Timothy Martin Tyrrell was born on 14 May 1908 at Brentwood, the son of F A C Tyrrell FRCS, and thus he came of four generations of medical men associated with St Thomas's Hospital. His grandfather was Walter Tyrrell MRCS, apothecary and anaesthetist to St Thomas's, and his great grandfather was Frederick Tyrrell, whose name is commemorated in the old operating theatre of St Thomas's discovered in the attic of the present chapter house of Southwark Cathedral opposite Guy's Hospital.

He was educated at Westminster School, Trinity College Cambridge and St Thomas's Hospital where he gained the Hadden Prize and the Mead Medal. After qualifying in 1932 he first held surgical house appointments followed by appointment as junior and then senior ophthalmic house surgeon. Shortly after being admitted to the Fellowship in 1935 he was appointed assistant surgeon to the Royal Eye Hospital, later becoming full surgeon. He was for a time ophthalmic surgeon to the Willesden General Hospital and he was an ophthalmic surgeon to the French, the Italian, the Teddington, the Kingston and the Nelson Hospitals. At the French and Italian Hospitals his knowledge of languages stood him in good stead. He also worked as a clinical assistant in the eye department of King's College Hospital and as consultant ophthalmologist to the Royal School for the Blind, Leatherhead.

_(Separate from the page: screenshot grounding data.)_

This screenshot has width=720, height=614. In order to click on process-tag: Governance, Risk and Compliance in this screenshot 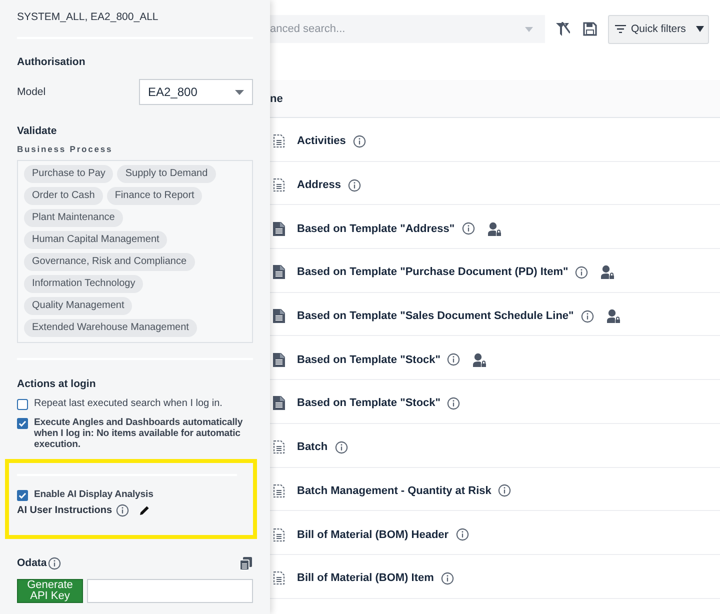, I will do `click(110, 262)`.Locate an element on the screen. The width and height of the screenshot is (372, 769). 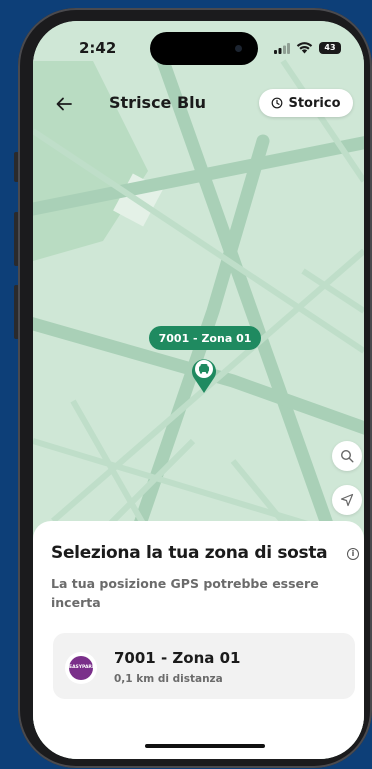
locate-me-button is located at coordinates (347, 500).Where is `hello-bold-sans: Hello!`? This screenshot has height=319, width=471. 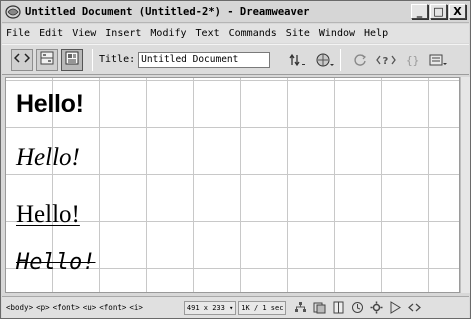
hello-bold-sans: Hello! is located at coordinates (50, 104).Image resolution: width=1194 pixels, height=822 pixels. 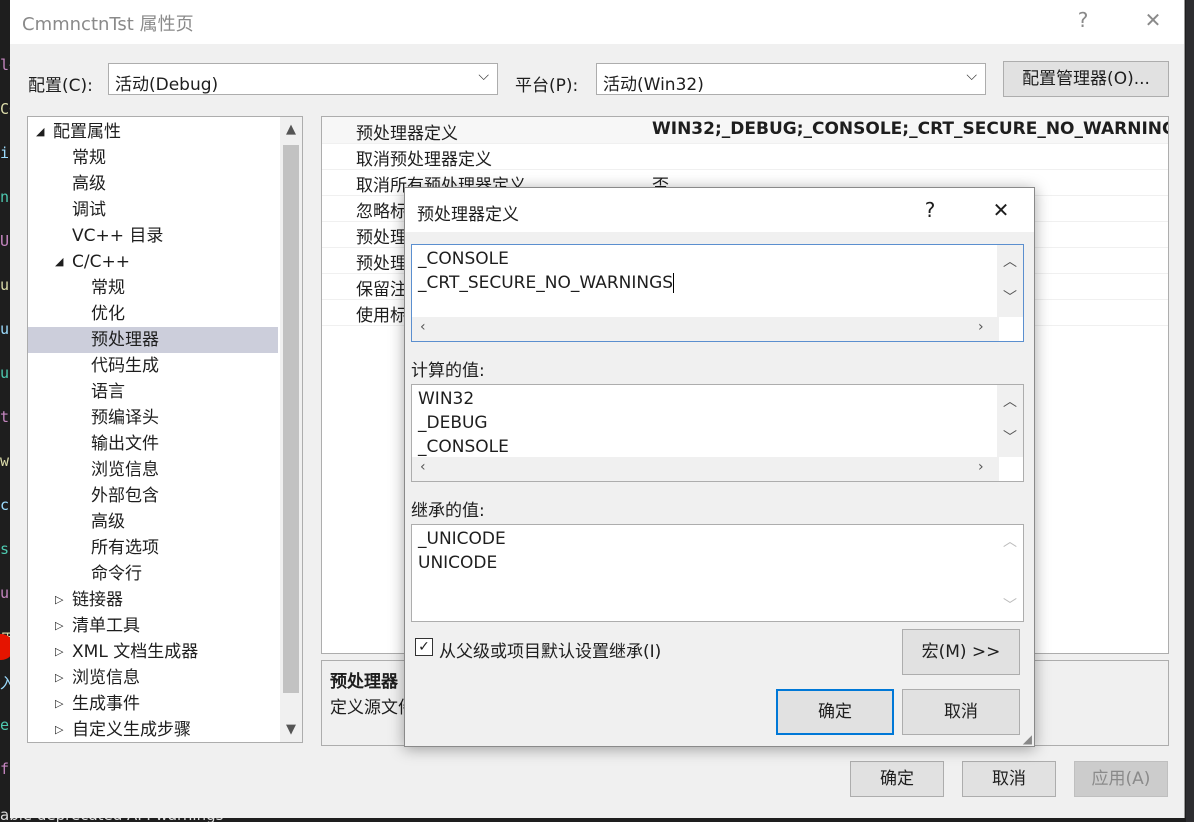 What do you see at coordinates (382, 290) in the screenshot?
I see `property-name: 保留注` at bounding box center [382, 290].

At the College he was an Hunterian Professor in 1944 lecturing on lacrimal passage surgery and in the following two years was Erasmus Wilson Lecturer. He was also an examiner for the DOMS.

Tyrrell was a man of extraordinary energy, of whimsical charm and of very wide interests. He took great trouble in getting to know his patients well and would often show a remarkable and detailed knowledge of their affairs beyond that strictly necessary for the treatment of their ophthalmic condition. He was a Liveryman of the Drapers' Company and an eminent Freemason, being a Past Grand Deacon and, for many years, secretary of the Old Westminster School Lodge. He had outstanding knowledge of church architecture and was familiar with most of the notable churches in Britain. His greatest interest was always the Royal Eye Hospital, which at the beginning of the second world war was transferred to Surbiton, concerning the administration of which he had a detailed knowledge.

The Southern Ophthalmological Society, of which he was President at the time of his death met at Surbiton on several occasions. "Tim" Tyrrell will be remembered with gratitude by the numerous residents whom he trained in the hospital.

He married Beryl Stenning in 1936 who survived him with their two sons and a daughter who is a nurse.

He died suddenly on 2 March 1968 while on holiday, aged 59.

Sources used to compile this entry: [The Times 5 March 1968 and 13 June 1968 p.12e; Brit med J 1968, 1, 711; Brit J Ophthal 1968, 52, 432].